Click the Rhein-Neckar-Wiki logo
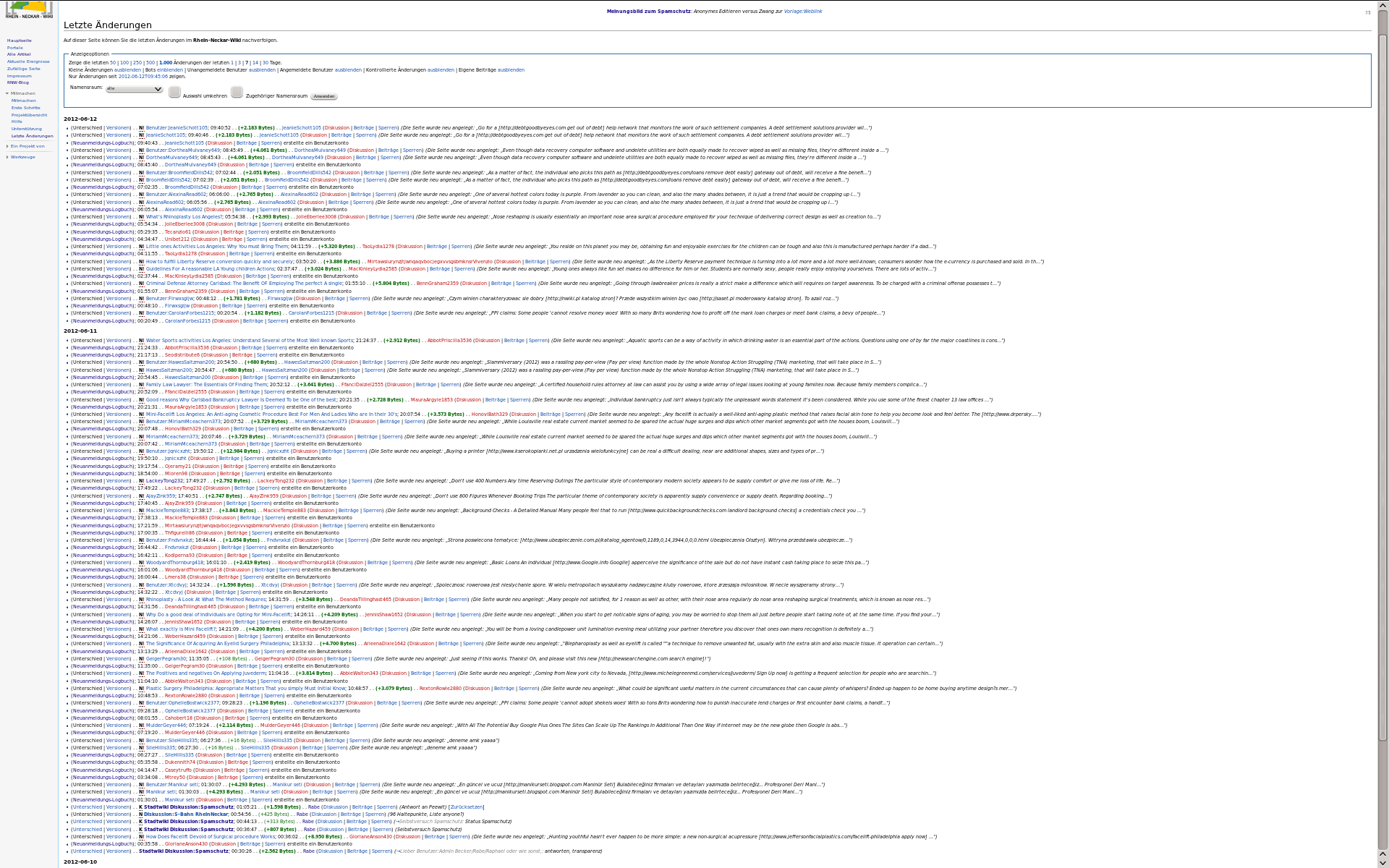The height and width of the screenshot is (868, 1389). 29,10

---

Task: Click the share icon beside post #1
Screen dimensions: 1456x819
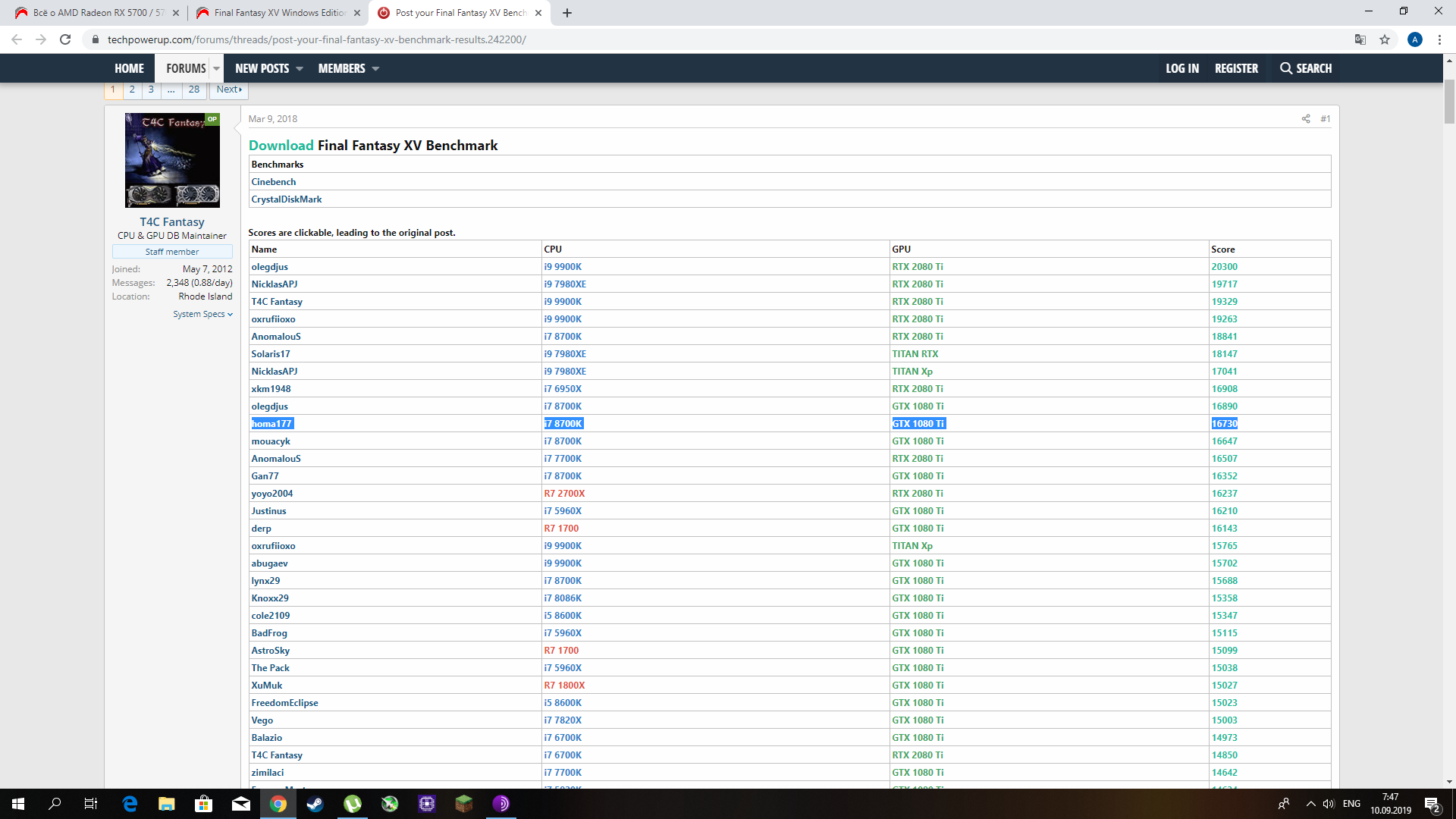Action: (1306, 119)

SHORT PROBLEM. Rewrite the material between the lines holding "Task: Click the share icon beside post #1" and "Action: (1306, 119)", inclusive, as a Markdown table with the columns Row and Material line. Skip any blank lines and leave the pictures out.

OUTPUT OF THE TASK.
| Row | Material line |
|---|---|
| 1 | Task: Click the share icon beside post #1 |
| 2 | Screen dimensions: 1456x819 |
| 3 | Action: (1306, 119) |